:: Données fournies ::
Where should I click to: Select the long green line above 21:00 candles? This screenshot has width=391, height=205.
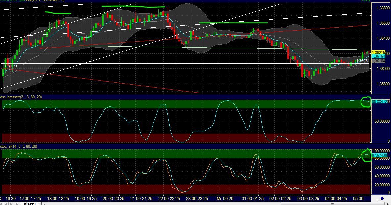click(133, 6)
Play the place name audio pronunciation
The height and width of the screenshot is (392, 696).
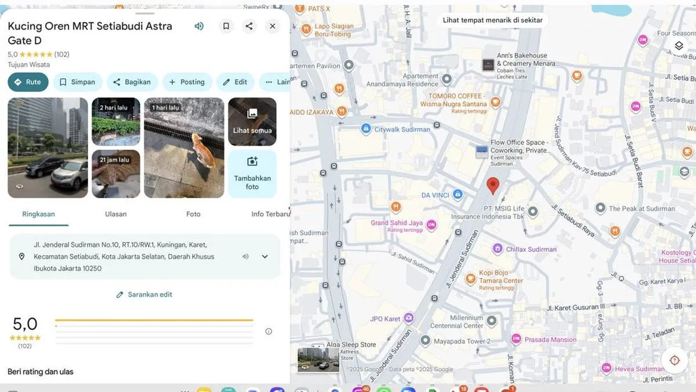pyautogui.click(x=199, y=26)
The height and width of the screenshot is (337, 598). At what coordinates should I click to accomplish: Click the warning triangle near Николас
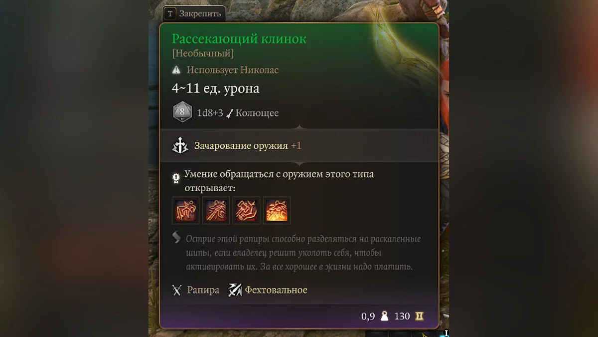tap(176, 70)
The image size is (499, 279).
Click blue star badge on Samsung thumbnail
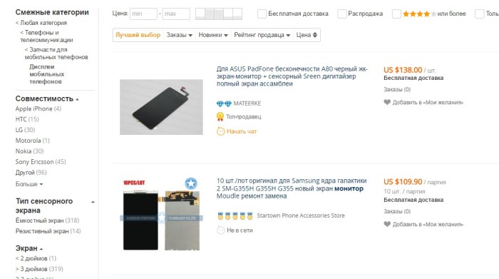point(191,183)
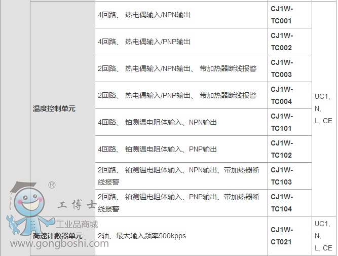Screen dimensions: 338x256
Task: Select the CJ1W-TC001 model cell
Action: pyautogui.click(x=282, y=15)
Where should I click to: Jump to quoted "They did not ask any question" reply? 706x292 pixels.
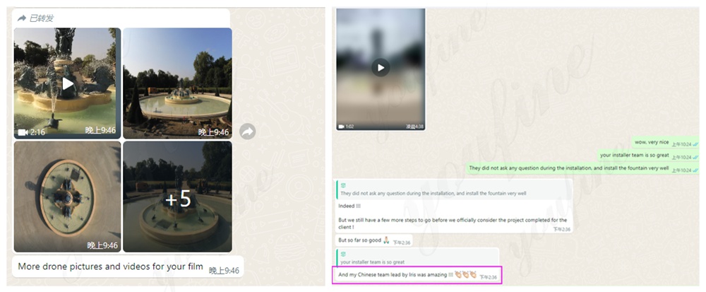pos(454,190)
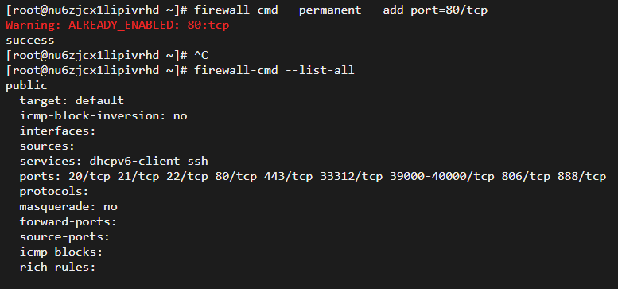618x289 pixels.
Task: Click the masquerade: no line
Action: [x=68, y=206]
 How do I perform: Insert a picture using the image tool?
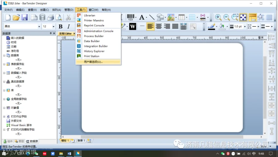click(x=171, y=17)
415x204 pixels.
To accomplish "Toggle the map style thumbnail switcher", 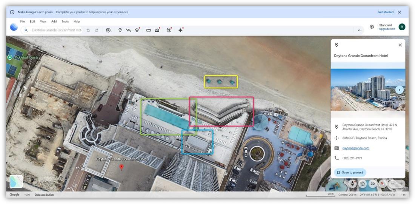I will 16,181.
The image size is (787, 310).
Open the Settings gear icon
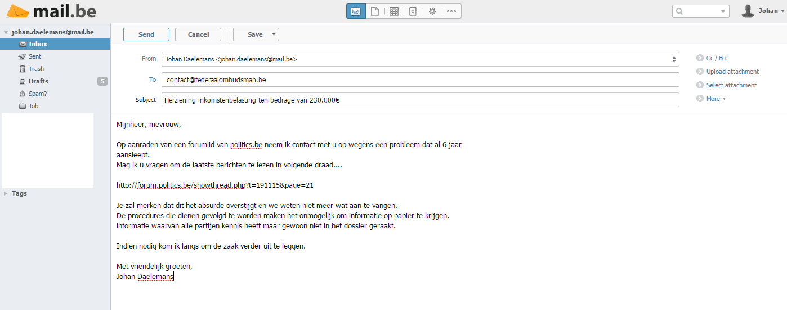(432, 11)
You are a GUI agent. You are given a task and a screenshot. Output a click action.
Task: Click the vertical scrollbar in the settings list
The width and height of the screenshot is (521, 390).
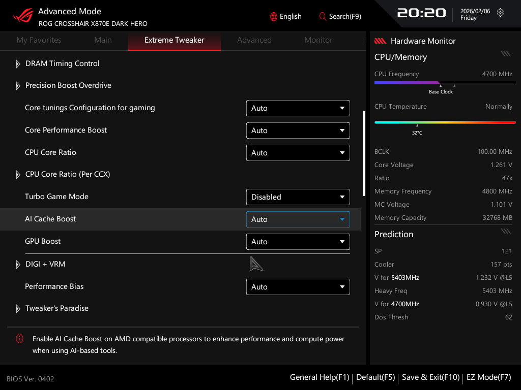pyautogui.click(x=364, y=152)
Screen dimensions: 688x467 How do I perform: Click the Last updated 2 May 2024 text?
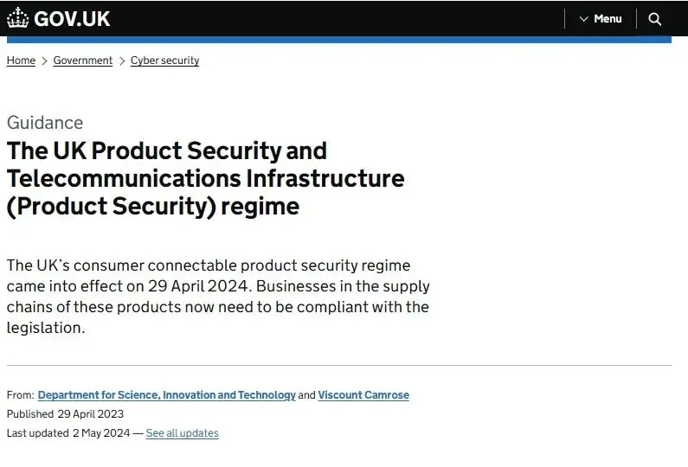pyautogui.click(x=68, y=433)
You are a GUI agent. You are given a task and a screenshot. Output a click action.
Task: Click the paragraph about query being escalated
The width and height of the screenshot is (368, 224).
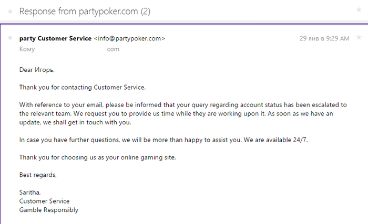point(179,113)
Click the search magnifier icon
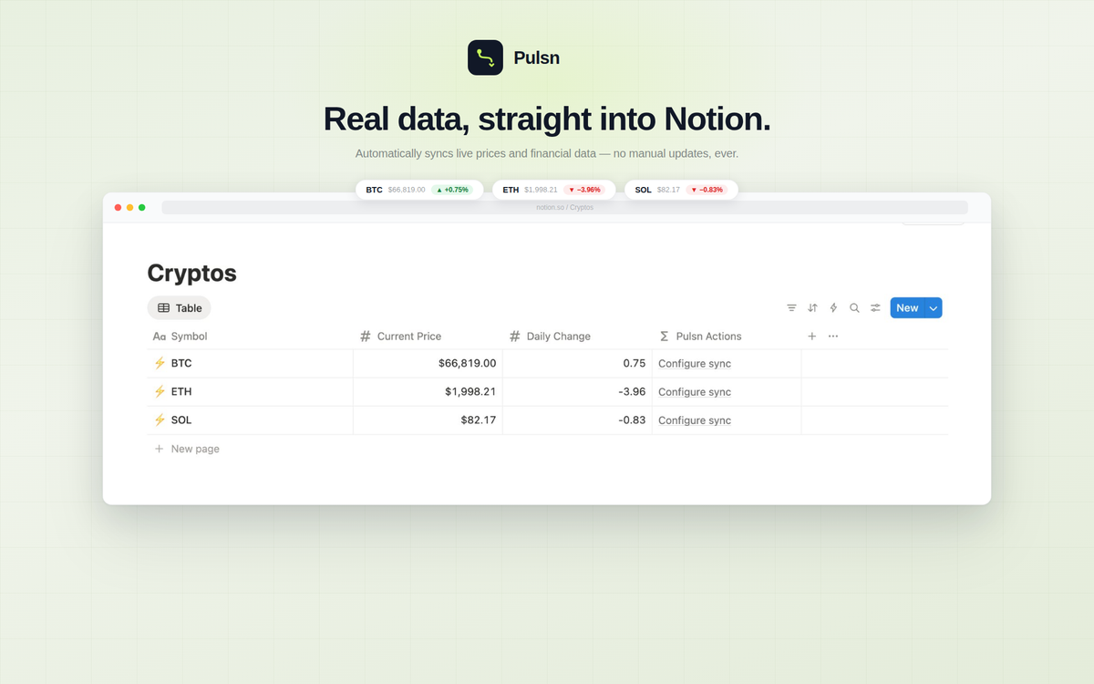 tap(854, 308)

:: Marche à suivre ::
Recopiez mot pour mot les lignes des items, de celle qui contient "Screen dimensions: 688x467" jusqu'à la toute fin des items, ces deux bornes comprises. Ne mettez pas les images dans votre réponse.

:: Réponse finale ::
Screen dimensions: 688x467 How do I perform: Click the Last updated 2 May 2024 text?
pyautogui.click(x=68, y=433)
You are a GUI agent. You are given a task and a screenshot. Output a click action.
Task: Click the paragraph about query being escalated
The width and height of the screenshot is (368, 224).
point(179,113)
Click the search magnifier icon
 tap(854, 308)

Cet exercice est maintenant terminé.